Hasta 1990, los antropólogos identificaban como elementos determinantes en la estructura y funcionamiento de las sociedades humanas tempranas aquellos elementos atribuidos al sexo masculino: las herramientas de piedra más prominentes, la cacería, el arte, el poder político, la construcción de pirámides o la invención de la escritura. Relegaban u omitían los tópicos asociados con el sexo femenino, que también tuvieron una importancia enorme en la evolución humana: las prácticas de crianza, la socialización de los niños, las actividades sexuales y negociaciones sociales en torno a la muerte, el entierro y la herencia. Así, el hombre era el sujeto activo, el proveedor, el innovador, la quintaesencia de la humanidad, y esa “superioridad” masculina era algo natural e inevitable. Mientras la mujer –pasiva– quedaba fuera del dominio de la creación y la innovación (Moore, 1991; Kourany, 2012). En otras palabras, los hombres eran los protagonistas de la Historia, ellos habían generado todos los instrumentos que han hecho avanzar a la Humanidad y han protagonizado los episodios relevantes; las mujeres han asistido al desarrollo histórico como meras espectadoras del devenir humano (Lozano, 2011).
A pesar de que las mujeres habían sido siempre asociadas a la recolección de plantas y con su cultivo por los arqueólogos, cuando se trataba de explicar la profundidad del cambio sociocultural detonado por la agricultura, las mujeres desaparecían del escenario.
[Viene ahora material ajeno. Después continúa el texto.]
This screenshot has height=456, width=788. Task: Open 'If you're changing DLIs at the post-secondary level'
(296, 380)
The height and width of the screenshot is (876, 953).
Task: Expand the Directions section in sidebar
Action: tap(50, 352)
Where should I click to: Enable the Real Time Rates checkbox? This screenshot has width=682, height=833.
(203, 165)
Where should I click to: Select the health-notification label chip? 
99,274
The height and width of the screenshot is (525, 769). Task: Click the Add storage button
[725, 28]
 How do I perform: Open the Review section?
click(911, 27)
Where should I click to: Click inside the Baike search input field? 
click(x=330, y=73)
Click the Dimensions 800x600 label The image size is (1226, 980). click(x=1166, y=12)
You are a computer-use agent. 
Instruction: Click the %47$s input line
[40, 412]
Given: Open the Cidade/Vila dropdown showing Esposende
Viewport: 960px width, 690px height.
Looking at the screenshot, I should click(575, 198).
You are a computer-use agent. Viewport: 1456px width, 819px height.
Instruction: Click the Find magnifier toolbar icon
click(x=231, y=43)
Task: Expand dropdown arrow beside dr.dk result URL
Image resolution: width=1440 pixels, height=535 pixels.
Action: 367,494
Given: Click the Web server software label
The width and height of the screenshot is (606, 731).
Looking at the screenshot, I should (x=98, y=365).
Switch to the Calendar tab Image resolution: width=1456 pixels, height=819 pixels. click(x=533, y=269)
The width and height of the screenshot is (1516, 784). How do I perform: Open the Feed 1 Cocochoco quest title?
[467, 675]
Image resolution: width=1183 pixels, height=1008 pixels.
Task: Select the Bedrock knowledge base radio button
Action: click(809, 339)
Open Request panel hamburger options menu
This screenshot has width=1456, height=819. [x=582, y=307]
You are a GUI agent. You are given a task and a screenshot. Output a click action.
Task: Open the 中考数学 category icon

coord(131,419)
Las explicaciones dominantes del surgimiento de la agricultura en las tierras orientales de Norte América: 1) postulaban a los chamanes (entendidos como hombres) y su uso ceremonial de sonajas elaboradas con calabazas como los catalizadores de la transición recolección-agricultura; 2) apelaban a los procesos automáticos de adaptación de las plantas en los entornos ecológicos alterados que rodeaban los asentamientos humanos (como si las plantas se domesticaran solas); o bien, recurrían a un proceso fortuito determinado por el patrón de deposición de los desechos humanos en lugares como los basureros o almacenes. Así, o fueron los hombres quienes inventaron la agricultura o la agricultura había surgido espontáneamente, pero en ningún caso se manejaba la posibilidad de que el conocimiento adquirido por las mujeres dado su trabajo como recolectoras y, posteriormente como horticultoras, haya tenido que ver en semejante descubrimiento (Lozano, 2011).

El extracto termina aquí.